Another interesting phenomenon is when you hang a 1 lb or 2 lb shoalie and you have a 5-6 lber chasing the smaller fish all the way to you. I had this happen to me when I was wading up to my armpits occassionaly into areas over my head - makes for a much different sensation than being in a boat. I've also observed this from shore, fortunately my friend didn't see the behemoth that was  behind the 2 .5 lber, he might've cried instead of celebrated.

Unfortunately, I don't have the time to fish as much as I used to much less for shoal bass, and the areas I fish are getting hammered pretty hard. I too am going to try to get a few trips in before deer season.


----------



## Randy (Aug 19, 2014)

My largest so far also came in the fall:


----------



## Old Dead River (Aug 19, 2014)

Randy said:


> My largest so far also came in the fall:



I remember you posting this photo last year or whenever, that is hands down the longest shoal bass I have ever seen. great fish, Randy.
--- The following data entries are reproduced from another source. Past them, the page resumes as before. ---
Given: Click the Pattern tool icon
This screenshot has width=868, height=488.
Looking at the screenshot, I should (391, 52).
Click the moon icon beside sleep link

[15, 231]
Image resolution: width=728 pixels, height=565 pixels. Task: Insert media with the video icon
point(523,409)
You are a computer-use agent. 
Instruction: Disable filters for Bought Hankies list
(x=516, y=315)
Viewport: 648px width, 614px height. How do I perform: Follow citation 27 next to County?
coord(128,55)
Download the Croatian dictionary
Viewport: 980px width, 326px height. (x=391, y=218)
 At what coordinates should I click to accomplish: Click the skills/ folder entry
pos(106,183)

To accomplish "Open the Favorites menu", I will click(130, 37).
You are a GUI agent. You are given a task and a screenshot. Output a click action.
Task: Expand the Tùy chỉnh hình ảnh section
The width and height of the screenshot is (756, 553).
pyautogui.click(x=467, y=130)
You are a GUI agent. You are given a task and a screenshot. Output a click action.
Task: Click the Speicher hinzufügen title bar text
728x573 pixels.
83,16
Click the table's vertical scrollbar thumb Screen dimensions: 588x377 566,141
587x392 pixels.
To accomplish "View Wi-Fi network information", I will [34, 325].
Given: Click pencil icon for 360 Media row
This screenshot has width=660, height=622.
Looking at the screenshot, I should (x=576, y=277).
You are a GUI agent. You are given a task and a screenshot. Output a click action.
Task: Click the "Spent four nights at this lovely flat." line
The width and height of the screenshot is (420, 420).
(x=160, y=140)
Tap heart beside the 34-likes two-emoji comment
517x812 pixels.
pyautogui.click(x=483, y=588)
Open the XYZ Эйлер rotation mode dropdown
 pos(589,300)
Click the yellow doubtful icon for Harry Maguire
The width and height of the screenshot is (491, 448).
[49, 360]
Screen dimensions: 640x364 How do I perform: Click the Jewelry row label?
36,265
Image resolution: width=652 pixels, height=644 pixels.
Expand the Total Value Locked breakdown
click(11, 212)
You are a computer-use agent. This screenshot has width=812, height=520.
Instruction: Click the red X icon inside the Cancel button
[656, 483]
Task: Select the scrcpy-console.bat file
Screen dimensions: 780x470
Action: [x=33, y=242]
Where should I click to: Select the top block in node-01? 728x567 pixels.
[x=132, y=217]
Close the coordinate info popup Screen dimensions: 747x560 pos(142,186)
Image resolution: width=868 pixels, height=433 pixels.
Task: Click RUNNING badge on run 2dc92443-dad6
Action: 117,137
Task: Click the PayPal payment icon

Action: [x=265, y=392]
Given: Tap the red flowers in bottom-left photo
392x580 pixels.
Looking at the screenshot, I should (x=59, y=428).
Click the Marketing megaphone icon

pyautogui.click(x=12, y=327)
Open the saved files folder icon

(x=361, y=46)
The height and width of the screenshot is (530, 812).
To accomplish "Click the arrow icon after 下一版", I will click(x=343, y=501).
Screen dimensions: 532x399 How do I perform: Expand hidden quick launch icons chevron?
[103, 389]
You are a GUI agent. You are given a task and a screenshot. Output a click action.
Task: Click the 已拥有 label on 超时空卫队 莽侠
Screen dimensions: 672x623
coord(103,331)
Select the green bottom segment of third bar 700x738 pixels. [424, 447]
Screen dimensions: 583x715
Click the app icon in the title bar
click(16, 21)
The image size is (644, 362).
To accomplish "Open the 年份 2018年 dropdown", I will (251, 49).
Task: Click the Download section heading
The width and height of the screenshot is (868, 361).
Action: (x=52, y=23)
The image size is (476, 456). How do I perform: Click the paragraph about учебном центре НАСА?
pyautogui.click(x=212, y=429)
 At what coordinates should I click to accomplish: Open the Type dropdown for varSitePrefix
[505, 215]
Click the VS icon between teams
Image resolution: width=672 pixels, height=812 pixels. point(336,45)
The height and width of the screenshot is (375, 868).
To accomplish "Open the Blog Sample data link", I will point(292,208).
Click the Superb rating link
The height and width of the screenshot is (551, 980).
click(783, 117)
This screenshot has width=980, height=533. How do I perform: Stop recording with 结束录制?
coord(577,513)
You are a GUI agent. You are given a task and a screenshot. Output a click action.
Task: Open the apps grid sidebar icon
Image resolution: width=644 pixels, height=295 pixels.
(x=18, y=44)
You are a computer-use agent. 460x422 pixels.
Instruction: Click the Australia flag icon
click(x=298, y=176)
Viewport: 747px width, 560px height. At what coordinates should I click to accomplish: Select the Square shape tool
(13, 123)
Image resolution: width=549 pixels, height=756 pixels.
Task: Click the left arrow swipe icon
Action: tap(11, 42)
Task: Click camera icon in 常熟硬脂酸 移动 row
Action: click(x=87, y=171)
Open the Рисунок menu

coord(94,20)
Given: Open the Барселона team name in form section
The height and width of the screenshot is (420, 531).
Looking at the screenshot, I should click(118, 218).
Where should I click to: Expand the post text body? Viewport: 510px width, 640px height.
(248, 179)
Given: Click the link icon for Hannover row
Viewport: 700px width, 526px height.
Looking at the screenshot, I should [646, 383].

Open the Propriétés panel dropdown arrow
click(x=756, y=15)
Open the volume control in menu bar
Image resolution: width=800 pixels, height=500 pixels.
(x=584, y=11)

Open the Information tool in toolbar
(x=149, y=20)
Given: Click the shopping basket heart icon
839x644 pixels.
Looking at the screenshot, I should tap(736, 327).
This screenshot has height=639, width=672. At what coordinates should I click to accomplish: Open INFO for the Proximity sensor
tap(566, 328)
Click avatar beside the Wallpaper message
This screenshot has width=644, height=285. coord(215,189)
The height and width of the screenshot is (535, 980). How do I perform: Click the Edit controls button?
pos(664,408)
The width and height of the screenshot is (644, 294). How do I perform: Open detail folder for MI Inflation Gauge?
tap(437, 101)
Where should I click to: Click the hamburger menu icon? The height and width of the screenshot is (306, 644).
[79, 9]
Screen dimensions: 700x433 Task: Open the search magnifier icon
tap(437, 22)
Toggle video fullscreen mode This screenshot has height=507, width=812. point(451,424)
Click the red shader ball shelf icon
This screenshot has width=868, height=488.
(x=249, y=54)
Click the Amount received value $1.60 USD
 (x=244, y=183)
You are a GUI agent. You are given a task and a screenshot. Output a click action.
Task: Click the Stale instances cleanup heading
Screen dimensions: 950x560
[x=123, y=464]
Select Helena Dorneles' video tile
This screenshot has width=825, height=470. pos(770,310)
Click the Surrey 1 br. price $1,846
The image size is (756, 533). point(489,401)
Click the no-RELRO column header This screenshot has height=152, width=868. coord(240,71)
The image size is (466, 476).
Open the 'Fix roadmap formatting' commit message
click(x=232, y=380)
How long was it? didn't it weigh 7 lbs or more?

imagine if that fish was filled out?


----------



## fish hawk (Aug 20, 2014)

shoalietwo said:


> Caught in the fall ? Bet u there is a record in the flint somewhere ...



Fall........To me it's one of the best times to get you a trophy shoal bass!!!


----------



## Tmpr111 (Aug 20, 2014)

fish hawk said:


> Fall........To me it's one of the best times to get you a trophy shoal bass!!!



+1.... I used to hang my poles up in Sept/Oct and deer hunt -- but now I get excited for fall/winter fishing.  They're eating to get fat, and you have 75% less of the natural baits like frogs, bugs etc to compete against.


----------



## Randy (Aug 20, 2014)

Old Dead River said:


> I remember you posting this photo last year or whenever, that is hands down the longest shoal bass I have ever seen. great fish, Randy.
> 
> How long was it? didn't it weigh 7 lbs or more?
> 
> imagine if that fish was filled out?



7-4 just over 23".  Had I caught her in the spring I think sh would have had the record.


----------



## Old Dead River (Aug 20, 2014)

Randy said:


> 7-4 just over 23".  Had I caught her in the spring I think sh would have had the record.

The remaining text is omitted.